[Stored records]
╭──

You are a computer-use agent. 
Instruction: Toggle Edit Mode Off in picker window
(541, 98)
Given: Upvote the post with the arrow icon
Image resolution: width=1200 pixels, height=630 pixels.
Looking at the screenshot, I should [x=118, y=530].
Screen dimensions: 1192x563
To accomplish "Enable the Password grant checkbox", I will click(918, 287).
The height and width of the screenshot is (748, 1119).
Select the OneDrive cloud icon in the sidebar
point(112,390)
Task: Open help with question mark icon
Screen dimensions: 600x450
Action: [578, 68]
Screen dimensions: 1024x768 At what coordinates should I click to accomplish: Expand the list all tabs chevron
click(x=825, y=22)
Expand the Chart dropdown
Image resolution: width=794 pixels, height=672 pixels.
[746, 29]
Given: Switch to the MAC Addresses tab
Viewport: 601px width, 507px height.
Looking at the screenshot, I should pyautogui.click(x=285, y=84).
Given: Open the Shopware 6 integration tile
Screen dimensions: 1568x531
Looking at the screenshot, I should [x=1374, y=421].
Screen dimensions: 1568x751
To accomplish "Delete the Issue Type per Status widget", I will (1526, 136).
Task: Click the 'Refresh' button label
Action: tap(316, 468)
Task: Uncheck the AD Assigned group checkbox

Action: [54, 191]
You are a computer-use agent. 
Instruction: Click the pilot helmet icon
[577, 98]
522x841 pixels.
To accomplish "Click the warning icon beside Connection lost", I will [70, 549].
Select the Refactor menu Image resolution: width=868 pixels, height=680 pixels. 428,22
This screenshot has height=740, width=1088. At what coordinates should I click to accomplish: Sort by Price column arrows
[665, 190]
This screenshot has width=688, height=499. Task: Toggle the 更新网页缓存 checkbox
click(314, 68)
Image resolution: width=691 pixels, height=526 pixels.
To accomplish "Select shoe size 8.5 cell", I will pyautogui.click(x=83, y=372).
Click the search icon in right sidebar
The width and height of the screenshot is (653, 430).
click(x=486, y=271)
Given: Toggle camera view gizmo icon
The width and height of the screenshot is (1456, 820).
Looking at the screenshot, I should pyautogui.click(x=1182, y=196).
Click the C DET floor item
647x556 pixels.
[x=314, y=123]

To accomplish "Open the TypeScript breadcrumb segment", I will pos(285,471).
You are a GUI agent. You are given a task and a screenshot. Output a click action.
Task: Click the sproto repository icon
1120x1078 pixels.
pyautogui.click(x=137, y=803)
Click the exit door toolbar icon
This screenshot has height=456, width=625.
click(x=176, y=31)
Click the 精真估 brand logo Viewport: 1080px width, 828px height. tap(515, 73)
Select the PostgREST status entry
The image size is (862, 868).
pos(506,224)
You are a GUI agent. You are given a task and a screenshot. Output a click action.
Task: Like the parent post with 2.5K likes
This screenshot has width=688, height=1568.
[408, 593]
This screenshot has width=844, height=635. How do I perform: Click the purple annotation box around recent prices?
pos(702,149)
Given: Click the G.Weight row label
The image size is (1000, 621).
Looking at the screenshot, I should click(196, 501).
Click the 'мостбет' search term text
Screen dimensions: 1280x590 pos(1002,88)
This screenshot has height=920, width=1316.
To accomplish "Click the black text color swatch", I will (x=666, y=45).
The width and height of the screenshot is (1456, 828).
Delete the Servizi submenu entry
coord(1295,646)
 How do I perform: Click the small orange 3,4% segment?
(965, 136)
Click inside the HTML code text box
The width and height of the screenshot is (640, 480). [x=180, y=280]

╰──

» What is needed
Look above for the line holding "Screen dimensions: 1568x531". Print it and every line after it, exactly, through the line holding "Click the search icon in right sidebar".

» Answer to the problem
Screen dimensions: 1568x531
Looking at the screenshot, I should [x=1374, y=421].
Screen dimensions: 1568x751
To accomplish "Delete the Issue Type per Status widget", I will (1526, 136).
Task: Click the 'Refresh' button label
Action: tap(316, 468)
Task: Uncheck the AD Assigned group checkbox

Action: [54, 191]
You are a computer-use agent. 
Instruction: Click the pilot helmet icon
[577, 98]
522x841 pixels.
To accomplish "Click the warning icon beside Connection lost", I will [70, 549].
Select the Refactor menu Image resolution: width=868 pixels, height=680 pixels. 428,22
This screenshot has height=740, width=1088. At what coordinates should I click to accomplish: Sort by Price column arrows
[665, 190]
This screenshot has width=688, height=499. Task: Toggle the 更新网页缓存 checkbox
click(314, 68)
Image resolution: width=691 pixels, height=526 pixels.
To accomplish "Select shoe size 8.5 cell", I will pyautogui.click(x=83, y=372).
Click the search icon in right sidebar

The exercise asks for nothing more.